Nerviosa, Paula se metió en la boca lo que le quedaba de gofre.
–Rosario es una amiga –farfulló.
Una buena amiga, de hecho. Su joya más preciada, el bebé más bonito del mundo, que acababa de aprender a gatear.
Paula se tragó el gofre y se puso en pie tan rápidamente que la servilleta se le cayó al suelo.
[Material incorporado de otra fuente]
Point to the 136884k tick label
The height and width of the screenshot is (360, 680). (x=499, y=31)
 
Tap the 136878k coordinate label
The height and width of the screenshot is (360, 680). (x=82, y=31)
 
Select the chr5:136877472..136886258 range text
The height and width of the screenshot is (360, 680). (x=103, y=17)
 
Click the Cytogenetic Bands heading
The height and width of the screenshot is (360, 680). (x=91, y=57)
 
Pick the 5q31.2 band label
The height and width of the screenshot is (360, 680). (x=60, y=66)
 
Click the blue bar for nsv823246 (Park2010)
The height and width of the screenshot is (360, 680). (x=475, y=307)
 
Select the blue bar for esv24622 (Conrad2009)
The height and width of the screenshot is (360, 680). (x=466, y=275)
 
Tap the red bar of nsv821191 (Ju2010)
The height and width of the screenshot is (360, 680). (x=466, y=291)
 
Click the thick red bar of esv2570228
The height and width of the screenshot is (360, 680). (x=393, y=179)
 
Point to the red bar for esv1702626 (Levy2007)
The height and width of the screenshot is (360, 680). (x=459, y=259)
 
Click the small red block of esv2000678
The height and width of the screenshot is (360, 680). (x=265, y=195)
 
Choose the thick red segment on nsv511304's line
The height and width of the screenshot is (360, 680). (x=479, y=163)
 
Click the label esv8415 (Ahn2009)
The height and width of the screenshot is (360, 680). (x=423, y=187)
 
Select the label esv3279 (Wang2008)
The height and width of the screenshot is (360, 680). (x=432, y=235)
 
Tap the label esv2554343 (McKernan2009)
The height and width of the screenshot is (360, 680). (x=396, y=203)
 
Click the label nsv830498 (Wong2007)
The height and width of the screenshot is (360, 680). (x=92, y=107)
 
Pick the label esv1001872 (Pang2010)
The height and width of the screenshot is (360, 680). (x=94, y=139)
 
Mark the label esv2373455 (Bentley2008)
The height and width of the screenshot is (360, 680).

–Ya he terminado. Marchémonos.
Casi esperaba que Pedro insistiera en que se quedaran allí. O aún peor: que la rodeara con sus brazos y la llevara a una habitación de hotel. Pero él no lo hizo. Tan sólo pagó la cuenta, tomó a Paula de la mano y la acompañó adonde su chófer les esperaba.
Conforme el Rolls-Royce discurría lentamente entre el tráfico matutino, ella comenzó a respirar con normalidad de nuevo. ¿Realmente iba a ser tan fácil? ¿Milagrosamente, él la dejaría en paz, tal y como había prometido?
–Es aquí –anunció ella al conductor, aliviada al ver el edificio decimonónico donde se encontraba su pequeña oficina en el West Side.
¡Lo había conseguido!
–Adiós, Pedro –se despidió, al tiempo que abría la puerta–. Gracias por el desayuno. Buena suerte en Asia.
–Espera –dijo él agarrándole la muñeca. Ella inspiró hondo, medio temblando, y se giró hacia él.
–Invítame a entrar –le pidió él.
–¿A mi oficina? ¿Para qué?
El le dirigió una sonrisa traviesa que la encendió a pesar del clima helado.
–Quiero ayudarte.
–¿Ayudarme? ¿Cómo? –susurró ella.
–Quiero hacer una donación para tu parque.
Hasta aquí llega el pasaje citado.